WORKING DATA =>
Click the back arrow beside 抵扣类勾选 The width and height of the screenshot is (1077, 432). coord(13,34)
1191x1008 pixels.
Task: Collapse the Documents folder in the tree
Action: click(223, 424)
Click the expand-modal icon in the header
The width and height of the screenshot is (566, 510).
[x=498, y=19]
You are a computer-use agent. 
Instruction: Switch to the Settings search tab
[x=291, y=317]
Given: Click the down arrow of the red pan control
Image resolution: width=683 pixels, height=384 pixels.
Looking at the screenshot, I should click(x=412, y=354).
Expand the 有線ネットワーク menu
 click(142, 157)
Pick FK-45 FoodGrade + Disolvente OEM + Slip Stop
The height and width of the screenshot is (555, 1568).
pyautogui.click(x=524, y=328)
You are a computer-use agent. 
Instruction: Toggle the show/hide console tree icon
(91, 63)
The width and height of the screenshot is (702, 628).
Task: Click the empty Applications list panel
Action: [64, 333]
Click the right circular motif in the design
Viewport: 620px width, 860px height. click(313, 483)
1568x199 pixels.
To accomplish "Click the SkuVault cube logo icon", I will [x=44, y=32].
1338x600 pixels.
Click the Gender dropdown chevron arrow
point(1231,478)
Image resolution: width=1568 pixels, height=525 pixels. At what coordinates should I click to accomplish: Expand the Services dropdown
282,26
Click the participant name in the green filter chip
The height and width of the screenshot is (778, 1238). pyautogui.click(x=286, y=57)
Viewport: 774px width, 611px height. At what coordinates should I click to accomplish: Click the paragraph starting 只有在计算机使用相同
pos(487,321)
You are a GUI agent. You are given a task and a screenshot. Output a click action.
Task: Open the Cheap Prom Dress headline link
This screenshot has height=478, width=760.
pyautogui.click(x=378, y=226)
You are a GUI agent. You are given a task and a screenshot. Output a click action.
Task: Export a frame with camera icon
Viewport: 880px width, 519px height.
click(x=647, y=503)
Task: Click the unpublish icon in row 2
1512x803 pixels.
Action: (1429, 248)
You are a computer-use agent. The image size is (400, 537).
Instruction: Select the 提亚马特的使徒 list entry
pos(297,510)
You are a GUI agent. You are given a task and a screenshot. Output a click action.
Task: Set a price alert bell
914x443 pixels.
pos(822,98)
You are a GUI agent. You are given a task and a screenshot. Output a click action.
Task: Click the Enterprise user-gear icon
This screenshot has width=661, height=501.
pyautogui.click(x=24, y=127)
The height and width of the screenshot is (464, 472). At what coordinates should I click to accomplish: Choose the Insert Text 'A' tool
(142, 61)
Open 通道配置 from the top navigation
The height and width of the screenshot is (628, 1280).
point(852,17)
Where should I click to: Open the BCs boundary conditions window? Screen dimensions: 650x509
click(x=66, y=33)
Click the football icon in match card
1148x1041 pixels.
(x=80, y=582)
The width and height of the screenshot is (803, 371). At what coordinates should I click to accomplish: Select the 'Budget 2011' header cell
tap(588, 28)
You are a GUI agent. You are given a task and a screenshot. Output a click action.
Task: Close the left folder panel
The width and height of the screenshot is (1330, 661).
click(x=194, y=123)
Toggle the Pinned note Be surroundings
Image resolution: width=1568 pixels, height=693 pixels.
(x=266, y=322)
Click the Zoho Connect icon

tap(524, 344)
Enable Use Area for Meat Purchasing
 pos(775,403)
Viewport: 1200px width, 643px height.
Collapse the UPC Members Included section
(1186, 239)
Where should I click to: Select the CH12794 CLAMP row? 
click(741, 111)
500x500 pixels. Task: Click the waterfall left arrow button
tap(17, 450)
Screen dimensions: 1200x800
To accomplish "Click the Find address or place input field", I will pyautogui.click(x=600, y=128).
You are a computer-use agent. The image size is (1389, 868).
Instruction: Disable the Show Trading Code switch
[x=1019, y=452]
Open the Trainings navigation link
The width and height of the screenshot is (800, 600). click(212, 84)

EXERCISE DETAILS =>
Exact retyping of all the entries is required.

ANSWER SPACE =>
Click the back arrow beside 抵扣类勾选 The width and height of the screenshot is (1077, 432). coord(13,34)
1191x1008 pixels.
Task: Collapse the Documents folder in the tree
Action: click(223, 424)
Click the expand-modal icon in the header
The width and height of the screenshot is (566, 510).
[x=498, y=19]
You are a computer-use agent. 
Instruction: Switch to the Settings search tab
[x=291, y=317]
Given: Click the down arrow of the red pan control
Image resolution: width=683 pixels, height=384 pixels.
Looking at the screenshot, I should click(x=412, y=354).
Expand the 有線ネットワーク menu
 click(142, 157)
Pick FK-45 FoodGrade + Disolvente OEM + Slip Stop
The height and width of the screenshot is (555, 1568).
pyautogui.click(x=524, y=328)
You are a computer-use agent. 
Instruction: Toggle the show/hide console tree icon
(91, 63)
The width and height of the screenshot is (702, 628).
Task: Click the empty Applications list panel
Action: [64, 333]
Click the right circular motif in the design
Viewport: 620px width, 860px height. click(313, 483)
1568x199 pixels.
To accomplish "Click the SkuVault cube logo icon", I will [x=44, y=32].
1338x600 pixels.
Click the Gender dropdown chevron arrow
point(1231,478)
Image resolution: width=1568 pixels, height=525 pixels. At what coordinates should I click to accomplish: Expand the Services dropdown
282,26
Click the participant name in the green filter chip
The height and width of the screenshot is (778, 1238). pyautogui.click(x=286, y=57)
Viewport: 774px width, 611px height. At what coordinates should I click to accomplish: Click the paragraph starting 只有在计算机使用相同
pos(487,321)
You are a GUI agent. You are given a task and a screenshot. Output a click action.
Task: Open the Cheap Prom Dress headline link
This screenshot has height=478, width=760.
pyautogui.click(x=378, y=226)
You are a GUI agent. You are given a task and a screenshot. Output a click action.
Task: Export a frame with camera icon
Viewport: 880px width, 519px height.
click(x=647, y=503)
Task: Click the unpublish icon in row 2
1512x803 pixels.
Action: (1429, 248)
You are a computer-use agent. The image size is (400, 537).
Instruction: Select the 提亚马特的使徒 list entry
pos(297,510)
You are a GUI agent. You are given a task and a screenshot. Output a click action.
Task: Set a price alert bell
914x443 pixels.
pos(822,98)
You are a GUI agent. You are given a task and a screenshot. Output a click action.
Task: Click the Enterprise user-gear icon
This screenshot has width=661, height=501.
pyautogui.click(x=24, y=127)
The height and width of the screenshot is (464, 472). At what coordinates should I click to accomplish: Choose the Insert Text 'A' tool
(142, 61)
Open 通道配置 from the top navigation
The height and width of the screenshot is (628, 1280).
point(852,17)
Where should I click to: Open the BCs boundary conditions window? Screen dimensions: 650x509
click(x=66, y=33)
Click the football icon in match card
1148x1041 pixels.
(x=80, y=582)
The width and height of the screenshot is (803, 371). At what coordinates should I click to accomplish: Select the 'Budget 2011' header cell
tap(588, 28)
You are a GUI agent. You are given a task and a screenshot. Output a click action.
Task: Close the left folder panel
The width and height of the screenshot is (1330, 661).
click(x=194, y=123)
Toggle the Pinned note Be surroundings
Image resolution: width=1568 pixels, height=693 pixels.
(x=266, y=322)
Click the Zoho Connect icon

tap(524, 344)
Enable Use Area for Meat Purchasing
 pos(775,403)
Viewport: 1200px width, 643px height.
Collapse the UPC Members Included section
(1186, 239)
Where should I click to: Select the CH12794 CLAMP row? 
click(741, 111)
500x500 pixels. Task: Click the waterfall left arrow button
tap(17, 450)
Screen dimensions: 1200x800
To accomplish "Click the Find address or place input field", I will pyautogui.click(x=600, y=128).
You are a computer-use agent. The image size is (1389, 868).
Instruction: Disable the Show Trading Code switch
[x=1019, y=452]
Open the Trainings navigation link
The width and height of the screenshot is (800, 600). click(212, 84)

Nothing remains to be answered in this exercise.